Si je vous parle d'un célèbre Roger qui a pris sa retraite bien méritée l'année dernière, sans doute pensez-vous spontanément au tennisman suisse Federer et vous auriez tout à fait raison même si pour ma part, c'est un autre que j'avais en tête. Pas un Roger d'ailleurs, mais un Rogé que vous avez sans doute toutes et tous eu l'occasion de croiser un jour dans votre salle de bains, celle de vos parents, celle de vos grands-parents ou même celle de vos arrières grands-parents puisqu'il s'agit d'une marque qui va célébrer ses 100 ans l'année prochaine, j'ai nommé Rogé Cavaillès. Non pas que la marque aie disparu, bien au contraire mais désormais, elle ne s'appelle plus Rogé Cavaillès (qui pour info et parce que c'est ce à quoi on pense assez spontanément n'a pas été créée par un mec qui s'appelait Rogé Cavaillès mais par deux personnes, Monsieur Rogé et Monsieur Cavaillès) mais uniquement Cavaillès (tant pis pour Monsieur Rogé du coup, qui passe un peu à l'as). 

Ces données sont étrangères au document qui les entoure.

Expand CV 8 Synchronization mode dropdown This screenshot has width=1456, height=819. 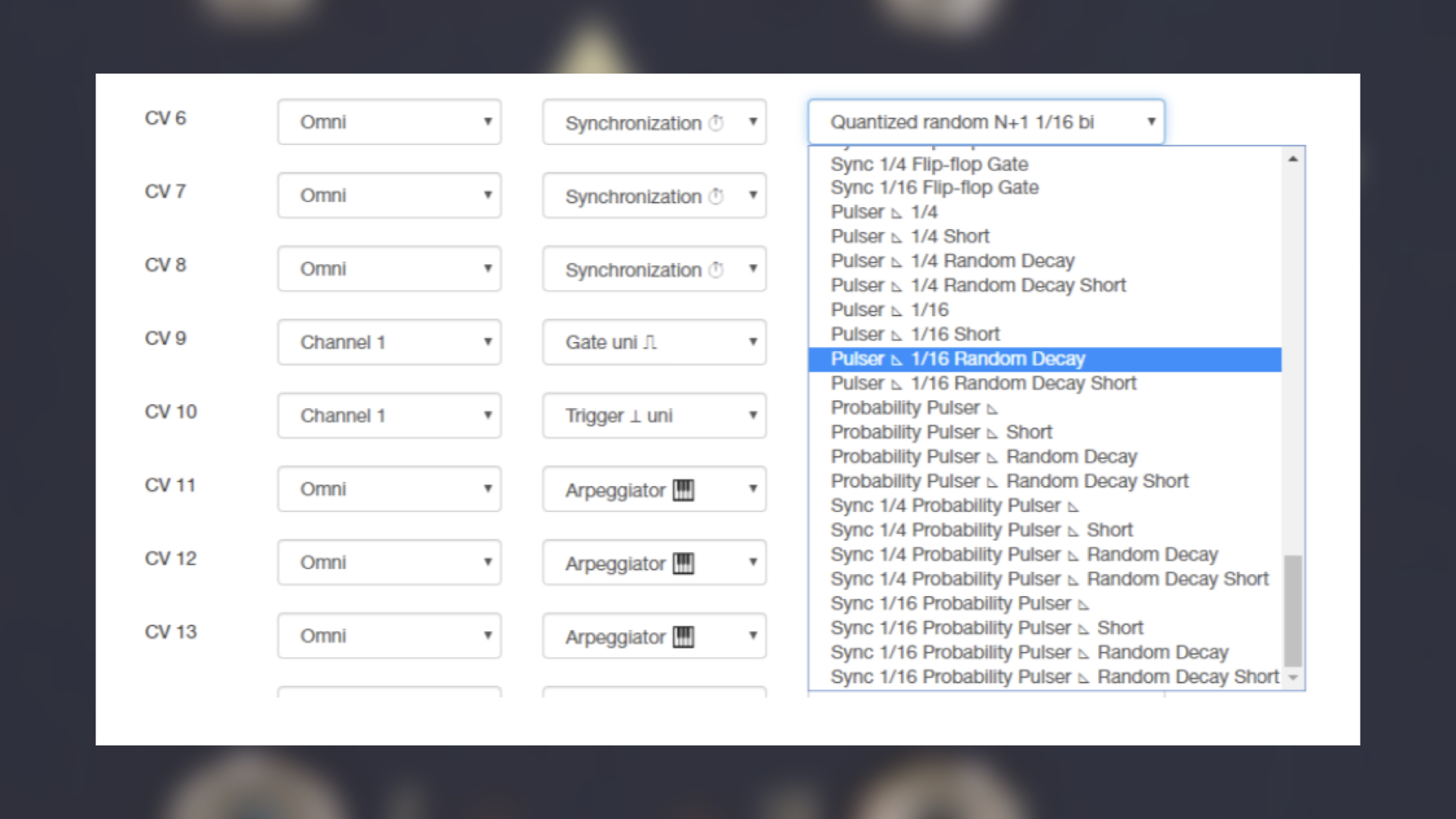pyautogui.click(x=654, y=268)
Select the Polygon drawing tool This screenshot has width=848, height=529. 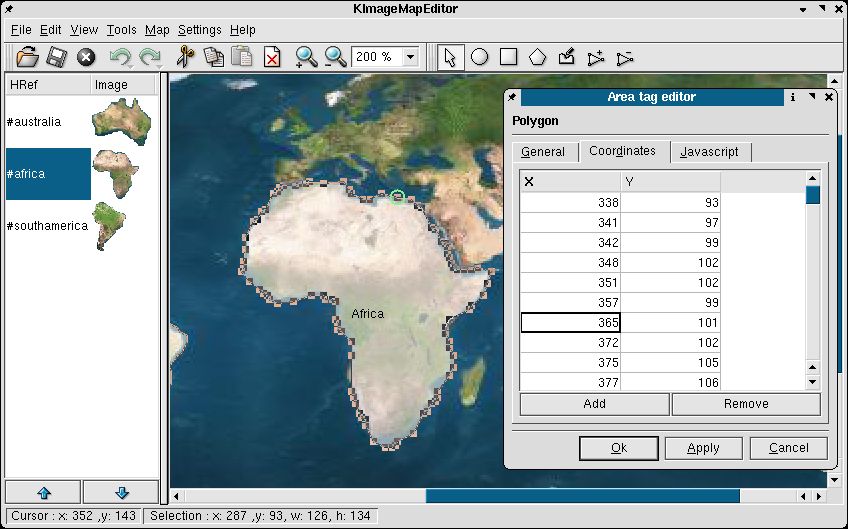(x=537, y=57)
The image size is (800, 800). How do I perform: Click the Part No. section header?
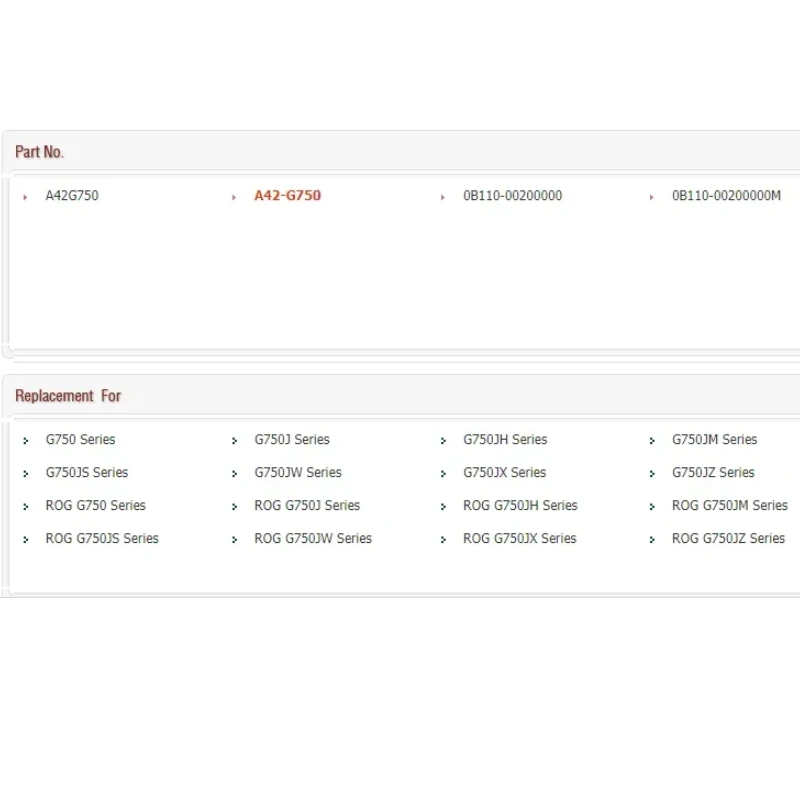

C'est peut-être un détail pour vous (allez, tous ensemble, "mais pour moi ça veut dire beaucoup") mais vous conviendrez tout de même qu'une marque qui change son nom, on ne voit pas ça tous les jours, c'est un peu le truc le plus crazy que peut faire une entreprise pour se repositionner / moderniser son image. J'ai pu échanger avec Antoine Troegeler, le Directeur Marketing de Rogé Cavaillès (comme vous et au regard de telles aptitudes pour l'investigation, je ne comprends même pas pourquoi Elise Lucet ne m'a pas encore contacté pour rejoindre son crew) qui m'expliquait que 1) c'était quelque chose qui se mettait en place naturellement depuis plusieurs années déjà, la place du mot Rogé diminuait peu à peu sur les étiquettes et que 2) c'est finalement une initiative que prennent pas mal de licences qui ont dans leur nom un prénom un peu old school. Pas faux lorsqu'on y pense, et qui se souvient qu'il y a encore 20 ans, on ne disait pas Saint-Laurent mais Yves Saint-Laurent, ou bien encore qu'on ne parlait pas d'un parfum Dior mais d'une fragrance Christian Dior...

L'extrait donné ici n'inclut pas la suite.